İnsanın ömrü boyunca içinde bulunduğu hâlin kısaca özetidir “itaat ve isyan” ve insan her an, her dem ve her nefes ya itaat eder ya da isyan.
Kısaca tarifi ile; “boyun eğme, buyruğa uyma, söz dinleme” anlamında olan itaat ile; “karşı gelme, itâatsizlik etme, baş kaldırma” anlamlarındaki isyan iki zıt uçlu düşünme ve davranma şekilleridir.
İtaat ve isyanın kaynağı da, muhatabı da otoritedir. İnsanın hayatında ise üç otorite vardır; Allah, nefis ve şeytan.
Allah, otoritesini gönderdiği peygamberler vasıtası ile insanlara hatırlatır ve tebliğ eder. Yarattığı insanı, bütün özellikleriyle madden ve manen en iyi bilen Allah’ın herhangi bir beklentisi olmayan iotoritesi, insanın dünya ve âhiret mutluluğu üzerinedir. Allah, otoritesinin icrâsını da kendisine halife olarak yarattığı insan eliyle yapılmasını ister ve gönderdiği peygamberlerle insanların dünya ve âhiretini ilgilendiren emirler ve yasaklar koyar. Peygamberler aynı zamanda vahyi açıklayıp, hayatlarıyla örnek olan ilk İslam hukukçularıdır, çünkü Âdem’den (a.s.) günümüze insanın yaşam biçimi anlamındaki dinin adı İslam’dır.

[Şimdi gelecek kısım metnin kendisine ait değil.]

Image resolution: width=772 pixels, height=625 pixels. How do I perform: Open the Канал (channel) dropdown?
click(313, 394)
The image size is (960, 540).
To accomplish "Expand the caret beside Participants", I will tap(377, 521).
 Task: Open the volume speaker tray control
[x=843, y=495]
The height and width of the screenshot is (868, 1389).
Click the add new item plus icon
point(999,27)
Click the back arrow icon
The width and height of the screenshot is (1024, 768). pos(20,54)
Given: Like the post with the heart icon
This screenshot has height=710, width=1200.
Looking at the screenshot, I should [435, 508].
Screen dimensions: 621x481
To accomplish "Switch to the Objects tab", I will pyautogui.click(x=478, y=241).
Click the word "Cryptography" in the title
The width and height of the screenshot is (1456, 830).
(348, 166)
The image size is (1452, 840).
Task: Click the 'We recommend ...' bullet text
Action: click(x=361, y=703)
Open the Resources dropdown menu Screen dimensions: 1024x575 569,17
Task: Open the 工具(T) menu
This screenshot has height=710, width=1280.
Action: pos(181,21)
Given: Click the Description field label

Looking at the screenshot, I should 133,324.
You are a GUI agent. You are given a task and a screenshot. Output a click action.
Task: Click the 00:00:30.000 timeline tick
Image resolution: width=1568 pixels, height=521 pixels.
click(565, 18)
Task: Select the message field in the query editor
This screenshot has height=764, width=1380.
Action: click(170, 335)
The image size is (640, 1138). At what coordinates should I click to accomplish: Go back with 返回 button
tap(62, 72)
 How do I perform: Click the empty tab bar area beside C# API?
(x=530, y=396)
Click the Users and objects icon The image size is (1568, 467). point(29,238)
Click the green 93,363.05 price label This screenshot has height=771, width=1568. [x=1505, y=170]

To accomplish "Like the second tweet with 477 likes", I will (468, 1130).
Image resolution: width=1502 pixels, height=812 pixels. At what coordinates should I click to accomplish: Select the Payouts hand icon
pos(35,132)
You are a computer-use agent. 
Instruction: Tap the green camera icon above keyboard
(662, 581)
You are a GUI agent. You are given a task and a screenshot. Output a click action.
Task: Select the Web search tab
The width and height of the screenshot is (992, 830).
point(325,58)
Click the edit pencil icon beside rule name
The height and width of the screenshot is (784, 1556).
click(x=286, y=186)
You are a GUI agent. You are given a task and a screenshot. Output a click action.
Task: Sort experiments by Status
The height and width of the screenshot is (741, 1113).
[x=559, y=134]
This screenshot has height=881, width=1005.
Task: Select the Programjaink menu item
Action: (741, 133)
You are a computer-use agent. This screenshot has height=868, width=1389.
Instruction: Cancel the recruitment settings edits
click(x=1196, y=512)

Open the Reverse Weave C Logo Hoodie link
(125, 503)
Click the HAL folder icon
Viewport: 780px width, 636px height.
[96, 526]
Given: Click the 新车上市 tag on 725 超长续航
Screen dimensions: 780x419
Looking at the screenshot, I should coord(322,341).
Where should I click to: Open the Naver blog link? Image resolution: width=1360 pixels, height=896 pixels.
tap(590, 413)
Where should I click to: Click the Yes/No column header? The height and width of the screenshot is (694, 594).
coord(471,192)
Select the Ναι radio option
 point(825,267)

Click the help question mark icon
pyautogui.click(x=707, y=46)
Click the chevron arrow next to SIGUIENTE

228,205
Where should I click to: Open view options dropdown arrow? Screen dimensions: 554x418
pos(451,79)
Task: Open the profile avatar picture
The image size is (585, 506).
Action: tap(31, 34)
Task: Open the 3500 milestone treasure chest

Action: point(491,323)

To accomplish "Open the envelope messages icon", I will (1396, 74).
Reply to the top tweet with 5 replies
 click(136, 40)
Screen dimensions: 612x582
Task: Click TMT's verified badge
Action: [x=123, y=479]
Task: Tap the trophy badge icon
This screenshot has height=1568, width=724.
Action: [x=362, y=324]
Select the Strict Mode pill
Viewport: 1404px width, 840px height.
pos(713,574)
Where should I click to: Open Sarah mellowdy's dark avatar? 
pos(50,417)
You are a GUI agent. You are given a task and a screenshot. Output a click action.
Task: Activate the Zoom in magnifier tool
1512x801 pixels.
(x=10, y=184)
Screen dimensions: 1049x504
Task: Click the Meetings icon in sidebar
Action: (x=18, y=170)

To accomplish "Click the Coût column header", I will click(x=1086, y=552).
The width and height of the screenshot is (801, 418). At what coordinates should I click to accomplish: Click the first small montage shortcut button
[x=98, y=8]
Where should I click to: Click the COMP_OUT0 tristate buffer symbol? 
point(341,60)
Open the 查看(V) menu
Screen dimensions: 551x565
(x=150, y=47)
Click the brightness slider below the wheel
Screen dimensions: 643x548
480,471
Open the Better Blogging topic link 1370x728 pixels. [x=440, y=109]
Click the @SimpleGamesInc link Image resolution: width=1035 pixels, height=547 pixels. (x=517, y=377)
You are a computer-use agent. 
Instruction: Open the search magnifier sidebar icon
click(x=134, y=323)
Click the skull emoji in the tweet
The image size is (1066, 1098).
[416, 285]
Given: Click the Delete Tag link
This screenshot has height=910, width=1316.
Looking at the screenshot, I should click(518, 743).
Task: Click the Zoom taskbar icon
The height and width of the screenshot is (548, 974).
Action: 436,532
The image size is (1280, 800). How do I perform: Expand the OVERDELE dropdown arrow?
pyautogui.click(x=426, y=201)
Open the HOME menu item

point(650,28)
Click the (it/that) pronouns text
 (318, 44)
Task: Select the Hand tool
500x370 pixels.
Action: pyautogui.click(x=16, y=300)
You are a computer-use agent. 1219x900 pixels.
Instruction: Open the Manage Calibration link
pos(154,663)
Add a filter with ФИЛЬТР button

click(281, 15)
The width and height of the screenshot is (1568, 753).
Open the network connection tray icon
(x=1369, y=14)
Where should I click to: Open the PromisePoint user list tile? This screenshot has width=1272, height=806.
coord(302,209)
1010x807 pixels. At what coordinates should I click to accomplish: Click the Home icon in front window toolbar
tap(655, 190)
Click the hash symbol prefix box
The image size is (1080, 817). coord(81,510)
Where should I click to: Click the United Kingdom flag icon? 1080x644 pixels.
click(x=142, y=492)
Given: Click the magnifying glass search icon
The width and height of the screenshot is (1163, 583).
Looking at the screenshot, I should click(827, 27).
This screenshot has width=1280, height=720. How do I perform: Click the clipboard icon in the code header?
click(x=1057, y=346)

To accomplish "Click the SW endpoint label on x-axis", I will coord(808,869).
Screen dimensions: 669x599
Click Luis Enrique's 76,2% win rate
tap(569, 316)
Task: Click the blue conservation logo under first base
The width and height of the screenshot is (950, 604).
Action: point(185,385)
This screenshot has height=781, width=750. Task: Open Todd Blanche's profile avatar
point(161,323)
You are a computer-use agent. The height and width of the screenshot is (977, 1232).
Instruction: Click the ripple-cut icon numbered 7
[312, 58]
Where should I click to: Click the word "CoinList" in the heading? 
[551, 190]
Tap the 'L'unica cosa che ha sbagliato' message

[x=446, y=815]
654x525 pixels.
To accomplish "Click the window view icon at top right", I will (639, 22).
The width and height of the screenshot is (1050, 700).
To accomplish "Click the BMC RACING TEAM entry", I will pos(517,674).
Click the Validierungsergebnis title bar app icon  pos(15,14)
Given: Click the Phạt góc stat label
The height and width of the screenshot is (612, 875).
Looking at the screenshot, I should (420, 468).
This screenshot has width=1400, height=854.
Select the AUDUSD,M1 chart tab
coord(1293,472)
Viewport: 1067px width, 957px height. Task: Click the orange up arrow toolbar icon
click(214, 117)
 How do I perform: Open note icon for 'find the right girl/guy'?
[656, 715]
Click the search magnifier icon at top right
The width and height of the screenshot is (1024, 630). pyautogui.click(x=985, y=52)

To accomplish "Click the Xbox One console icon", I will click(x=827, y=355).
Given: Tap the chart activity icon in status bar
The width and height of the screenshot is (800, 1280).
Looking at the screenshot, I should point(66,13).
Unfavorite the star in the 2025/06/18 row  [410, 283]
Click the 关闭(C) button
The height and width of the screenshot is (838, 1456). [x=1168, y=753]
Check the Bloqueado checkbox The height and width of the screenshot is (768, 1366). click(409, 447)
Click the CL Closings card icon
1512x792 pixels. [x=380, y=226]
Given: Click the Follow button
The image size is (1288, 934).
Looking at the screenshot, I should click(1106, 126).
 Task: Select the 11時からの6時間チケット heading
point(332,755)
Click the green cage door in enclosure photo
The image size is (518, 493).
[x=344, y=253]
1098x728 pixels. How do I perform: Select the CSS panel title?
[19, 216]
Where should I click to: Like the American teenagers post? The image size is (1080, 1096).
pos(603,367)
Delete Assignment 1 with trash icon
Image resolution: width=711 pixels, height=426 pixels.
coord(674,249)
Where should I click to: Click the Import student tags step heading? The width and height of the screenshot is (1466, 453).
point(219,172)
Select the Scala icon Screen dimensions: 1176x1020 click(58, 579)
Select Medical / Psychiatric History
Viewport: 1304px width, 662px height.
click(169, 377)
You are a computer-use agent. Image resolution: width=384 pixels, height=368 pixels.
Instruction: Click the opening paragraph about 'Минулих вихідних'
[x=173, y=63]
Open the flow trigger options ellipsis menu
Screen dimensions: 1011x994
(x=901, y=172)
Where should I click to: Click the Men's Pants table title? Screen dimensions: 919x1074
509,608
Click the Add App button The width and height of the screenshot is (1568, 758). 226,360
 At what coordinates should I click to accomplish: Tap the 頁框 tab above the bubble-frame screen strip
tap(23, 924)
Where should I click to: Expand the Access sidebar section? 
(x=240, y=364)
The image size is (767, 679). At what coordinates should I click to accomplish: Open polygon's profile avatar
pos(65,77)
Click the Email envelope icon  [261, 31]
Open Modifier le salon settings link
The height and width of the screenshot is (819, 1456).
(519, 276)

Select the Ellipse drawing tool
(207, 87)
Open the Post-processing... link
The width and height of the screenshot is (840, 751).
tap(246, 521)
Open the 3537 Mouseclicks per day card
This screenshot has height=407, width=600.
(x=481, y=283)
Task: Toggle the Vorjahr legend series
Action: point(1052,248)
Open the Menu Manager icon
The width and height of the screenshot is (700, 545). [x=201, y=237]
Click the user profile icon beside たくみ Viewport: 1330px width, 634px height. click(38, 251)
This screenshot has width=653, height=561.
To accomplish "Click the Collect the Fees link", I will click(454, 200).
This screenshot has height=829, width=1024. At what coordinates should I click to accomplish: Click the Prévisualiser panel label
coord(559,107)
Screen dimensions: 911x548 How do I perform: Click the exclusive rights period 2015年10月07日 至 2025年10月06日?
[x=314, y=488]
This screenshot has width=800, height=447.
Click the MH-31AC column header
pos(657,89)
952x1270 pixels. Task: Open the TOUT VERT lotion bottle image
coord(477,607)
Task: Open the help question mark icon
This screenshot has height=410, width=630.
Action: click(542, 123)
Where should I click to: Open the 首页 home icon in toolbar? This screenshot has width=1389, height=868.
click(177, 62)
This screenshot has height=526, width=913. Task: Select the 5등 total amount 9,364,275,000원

Kalp, akıl gibi anlamlara gelen nefis, terbiyesi insanın eline verilmiş en kıymetli varlıktır. İnsan kalbini ve aklını beslediği kaynaklar çerçevesinde nefsini şekillendirir. İnsanın en büyük imtihanıda, kendisine bütün kötülükleri bıkıp usanmadan devamlı emreden nefsini terbiye etmesi ve itminana erdirmesidir. İtminana eren yani mutmain olan nefis Yaratan Rabbi’ne döner, Rabbi ondan râzı, o da Rabbi’nden râzı olur.
“Öfkesinden yanıp tutuşan” anlamındaki şeytan, hayırdan ve rahmetten uzaklaşmış yaratık; yanıp helâke mâruz kalmış varlıktır. Âdem’e melekler secde ettiği halde şeytan kibirlenip ilâhî emre karşı gelmiş, gerekçe olarak da kendisinin ateşten, Âdem’in çamurdan yaratıldığını ileri sürmüştür. Kibrine bakmayarak, ilâhi huzurdan kovulmasını insanın yaratılışına bağlayan şeytan, insanoğluna vesvese vermeye, çeşitli hile yöntemleriyle bâtılı hak gibi gösterip insanları doğru yoldan saptırmaya izin istemiş, bu izin kendisine Allah tarafından verilmiş ve şeytan insanoğlunun apaçık düşmanı kesilmiştir.
İnsan bu üçlü otoritenin ikisiyle dünya ve âhiretin huzurunu yakalarken, yine ikisiyle de dünya ve âhiretin azabına müstehak olmaktadır. Huzur ve azabın belirleyici ortak paydası ise nefistir. Nefis, ilâhî mesaj olan Kur’an’a ve onun açıklayıcısı ve yaşayarak hayatıyla kendisine örnek olan Peygambere itaat ile huzuru yakalarken, apaçık düşmanı olan şeytanın vesveselerine uyarak, onun peşinden giderek azabı hak etmektedir.
Otoritenin en büyük özelliği ise ödül ve cezâdır; Allah insana cennet ve cemâlini vadederken, şeytan cehennemi ve onun azabını vadeder.
İnsan, kendi seçimiyle otoriteyi belirler, ya nefsini ıslah edip Allah’ın otoritesine teslim olur, ya da nefsinin hevâ ve hevesine kapılıp, şeytanın otoritesine teslim olur. İnsan bulunduğu hâlin hangi otoriteye itaat ve hangi otoriteye isyan içerdiğini test ve tahlil etmek için mutlak doğru olan Allah’ın kitabı Kur’ân’a müracaat etmeli ve nefsinin ayarlarını gözden geçirmeleridir. Çünkü insan, dünyada iken kendi elleriyle kendi nefsinin Cennet ve Cehennem ayarlarını yapar.